The need for Justice in America
The comparison to other nations, and the daily inundation with new cases of police killings makes it clear, there is an epidemic problem in this country around police behavior; 1000+ more killings by police per year than any other nation, the next highest is around 14. This also speaks to the strong likely hood that many more, non fatal police brutalities happen
Many people, seem to shrug off the killing of humans by police as unfortunate issues arising from “resisting arrest”, or dismiss the death as a real consequence of having disobeyed the law or an officer. While facism, like many isms, is an oft debated definition, the ability of people tasked with upholding the law being able to kill at will is contained within all of them. As a person who proscribes to the lessons of Confucius, I believe it is the failure to understand not the whole law, legal process, but simply the role, the definition of what an officer- (I make the distinction of a “peace officer”) is supposed to do.
The role of a police officer aka an officer of the peace, is, to me, is to
1. de-escalate dangerous situations in order to preserve life
2. restore situations to alignment with the law
3. to observe assess, cite, and summon individuals guilty of violating local codes to see a judge empowered to make more critical decisions regarding the severity, up to and including long term limitations of basic rights as consequence to infractions upon others.
This seems to be a logical extension of the simple lightweight, yet powerful principles laid down in the Declaration of Independence, which I hold as law for the United States of America, which say essentially:
Governments are created to keep people from harming one another, and to assure that they may live, free to pursue that which can make them happy, and governments that harm their citizens or impede upon their freedom without sufficient cause, i.e. hurting another citizen, are illegitimate, and must be changed.
This to me is a great summation of a government’s role with regards to an individual, (there are many and more complex roles regarding resource management, money creation, infrastructure building, and defense, but it serves well to create basic understandings of what government should and should not be)

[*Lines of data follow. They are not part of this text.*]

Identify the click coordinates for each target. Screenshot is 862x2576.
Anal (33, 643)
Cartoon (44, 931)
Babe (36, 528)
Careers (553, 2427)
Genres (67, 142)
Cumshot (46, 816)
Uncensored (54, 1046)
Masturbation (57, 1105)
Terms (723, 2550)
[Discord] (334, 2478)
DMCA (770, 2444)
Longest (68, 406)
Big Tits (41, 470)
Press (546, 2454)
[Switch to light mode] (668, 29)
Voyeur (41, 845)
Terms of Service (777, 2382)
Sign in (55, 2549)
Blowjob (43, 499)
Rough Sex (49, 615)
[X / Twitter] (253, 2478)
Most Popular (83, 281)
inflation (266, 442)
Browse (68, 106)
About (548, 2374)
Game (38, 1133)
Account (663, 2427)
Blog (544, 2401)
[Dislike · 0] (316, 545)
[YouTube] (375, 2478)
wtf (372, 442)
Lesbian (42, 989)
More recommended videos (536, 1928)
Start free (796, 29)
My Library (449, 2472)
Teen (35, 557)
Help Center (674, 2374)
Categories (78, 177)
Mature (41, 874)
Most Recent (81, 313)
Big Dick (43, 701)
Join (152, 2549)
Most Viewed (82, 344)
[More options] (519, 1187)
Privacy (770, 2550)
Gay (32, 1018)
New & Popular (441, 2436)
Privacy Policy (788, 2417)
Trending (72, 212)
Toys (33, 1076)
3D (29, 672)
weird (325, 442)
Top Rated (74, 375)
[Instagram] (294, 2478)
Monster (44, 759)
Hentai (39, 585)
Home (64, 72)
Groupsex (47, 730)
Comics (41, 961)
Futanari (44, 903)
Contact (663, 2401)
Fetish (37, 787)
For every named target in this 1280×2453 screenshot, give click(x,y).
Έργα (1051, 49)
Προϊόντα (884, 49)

and I would ask that if you agree with those statements, you make your understanding of the law to be that, and there is actually, a very, strong argument for the Declarational principles being law, one that I I will make elsewhere.
For now, every member of law enforcement in this country should swear an oath to to the role, approximately as laid out.
Department of Justice, in accordance with the Constitution, and the Declaration, must set a floor for police behavior as representative of the government, and audit the overall behavior of police as it relates to core US codes.- this would seem to be within their Constitutional authority already, but possibly a need for a national Constitutional Convention like the NY CC of 1801- to examine not only how the law is written, but how the principles which govern those laws play out in day to day processes, and
Examination of what constitutes an arrestable offense; as this is certainly a punishment, for any length of time, it would seem to be a violation of one’s liberty, and innocence until proven guilty.
Possible additional steps include:
Establishing a 3 strike max on brutality cases depending on severity, and zero tolerance for police misconduct that leads to the deaths of citizens- immediate dismissal, with the possibility of criminal charges
Rapid settlement of police cases where wrongdoing is obvious, in whole or at least in part, where there are quantity disputes (Eric Garner)
Examination of the grand jury process, 97% indictment rate for federal cases and a seemingly 0% indictment rate for police, it seems like an expensive extension of prosecutorial discretion.
Length of trial as a whole, as it seems clear anecdotally that longer cases trend toward innocence results, nor is it clear that year long trials aid in justice, especially when there is little dispute as to essential facts.
Specifically in the case of McCullough, by his own words,he should be charged with obstruction of Justice, as he knowingly presented false testimony to the Grand Jury, and presented them with irrelevant and misleading case law, as well as changing a well established practice for obtaining the “ham sandwich”‘s indictment for another, producing a statistically unlikely result.
Missouri should be liable for any damages resulting from Ferguson riots. The governor took on the responsibility of stopping riots, had weeks to prepare, and was unable to stop the looting? And why you would release the verdict at 9 PM ? Ferguson’s business districts cannot be so large that a hundred or so officers, with mobile units backing them up couldn’t have covered them.